The elk escaped before Aug. 14 from the Chief Joseph hunters reserve owned by Rex Rammell, a veterinarian who charges guests up to $5,995 to shoot one of the large bulls he has bred to have enormous antlers.

Rammell didn’t report their escape, as is required by law, said state officials including Gov. Jim Risch, who fear the animals might spread disease and hurt the genetic purity of wild elk herds, including those in Yellowstone National Park, just 10 miles away.

Risch authorized the animals’ “immediate destruction” Thursday.

He originally had asked the Fish and Game Commission to open a so-called “depredation hunt,” allowing licensed hunters and private landowners to shoot the animals. Commissioners opted instead to monitor the situation over the weekend.

Huffaker said he is not ready to make a decision on public depredation hunts.

“The Fish and Game biologists and conservation officers and (the hunters) from the Department of Agriculture are very good elk hunters,” he said. “If they haven’t been able to find them, I doubt the general public is going to do a whole lot better.”

Rammell’s wife, Lynda, told the Associated Press that employees at Chief Joseph and others had rounded up about a dozen loose elk Friday evening. They are being held in a pen on private property.

She said the family didn’t report the missing elk because no one knew they had escaped.

The couple, according to Chief Joseph’s Web site, charges $1 million for a membership in the hunting preserve, including a site for a home. The couple disputes that the animals carry diseases and maintains their genetic quality is superior to wild elk.

Rex Rammell has tangled with the state Department of Agriculture in the past over its efforts to get him to tag his domesticated elk. His wife said he is being unfairly branded as a rogue game farmer by state officials who don’t like his operation.

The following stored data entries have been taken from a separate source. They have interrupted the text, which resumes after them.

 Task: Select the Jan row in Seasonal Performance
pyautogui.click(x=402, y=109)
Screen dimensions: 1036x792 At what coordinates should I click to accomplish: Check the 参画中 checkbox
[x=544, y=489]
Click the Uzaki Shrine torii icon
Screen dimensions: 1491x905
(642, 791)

“They’ve painted my husband as being a very bad person, and he’s not. He’s a very good person,” she said.

“As far as the gene pool, my elk are far superior to the wild elk,” she said. That’s why every hunter in eastern Idaho wanted to shoot one when they thought the governor had allowed them to.”

In 2002, Rammell convinced the Idaho Legislature to forgive some $750,000 in fines levied against him for tag violations. In regard to the latest escape, Rammell has said his animals are tagged but may not have tags on their ears that are visible from the required 150 feet.

The Idaho Elk Breeders Association, a lobbying group for the elk-farming industry, said Rammell is not a member of the organization.

The group “strongly” supports Risch’s move to kill Rammell’s elk that haven’t been captured, it said in a statement.

Still, its leaders say fears about the spread of diseases including tuberculosis, brucellosis and chronic wasting disease to wild elk, as well as concerns about genetic purity, are overblown.

“The animals in question or their ancestry were tested for genetic purity by a qualified laboratory and declared pure elk,” said Gary Queen, the Elk Breeders Association’s president. “There has never been a reported case of brucellosis, tuberculosis or chronic wasting disease in the entire state.”